New cyberthreat to healthcare industry
Healthcare is an industry under siege. This statement was true this time last year when the many organisations, including the UK's National Health Service (NHS), were hit by Wannacry. And it is underscored by the latest discovery of new attack group, Orangeworm, which has been targeting various countries, 32 per cent of which are in Europe, writes Sara Jost, Global Healthcare Industry Lead at BlackBerry.
Care providers are targeted by cybercriminals with greater frequency than any other organisation. And thanks to old equipment and flagging security standards, these attacks find success far more often than they should.
Although healthcare isn’t the only industry targeted, it appears almost 40 per cent of its victims operate within the healthcare industry and it appears to choose targets carefully and deliberately. From a criminal’s perspective, healthcare records are a golden goose.
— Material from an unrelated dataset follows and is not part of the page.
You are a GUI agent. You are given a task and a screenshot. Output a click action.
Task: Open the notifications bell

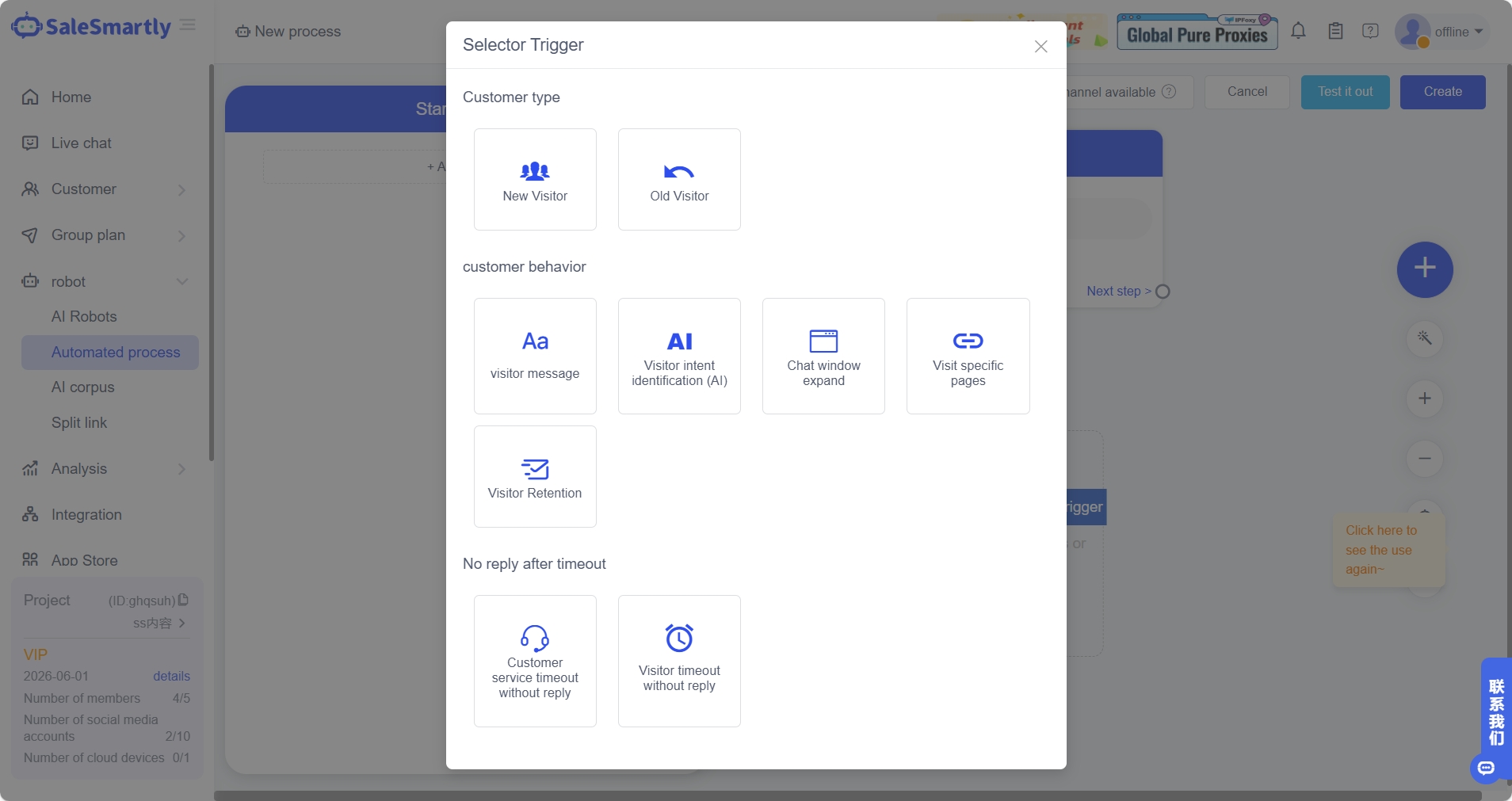click(x=1298, y=32)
They contain all the information necessary for medical identity fraud, an extremely lucrative crime. And they sell for up to ten times the price of stolen credit card numbers on the black market.
This is compounded by the fact that healthcare security still lags well behind other industries. It is easier for a criminal to lift medical data from several small clinics than it is to steal money from a bank, for example. Given the potential for a much greater payoff, it isn’t difficult to see why so many criminals have hospitals and clinics in their crosshairs.
The heart of healthcare’s cybersecurity woes can be traced to a single cause – the men and women who run healthcare organisations are clinicians, not IT professionals. Though brilliant physicians and businesspeople, they are not security experts. They allot most their organisational budget towards excellent patient care and medical advances.
IT is often an afterthought, even as more and more healthcare data is digitised.
The entry of connected devices into hospitals and clinics will make things even worse if left unaddressed. Internet of Things (IoT) medical devices like infusion pumps and cardiac implants frequently contain vulnerabilities with the potential to be life threatening. As for regulations and security standards – which many providers already have difficulty adhering to – they have failed to evolve as quickly as the threat landscape.
Device makers and care providers alike need to stop treating care and security as two separate entities. They aren’t. Ensuring health data is safe from people who’d misuse it is just as much a part of effective patient care as efficient treatment.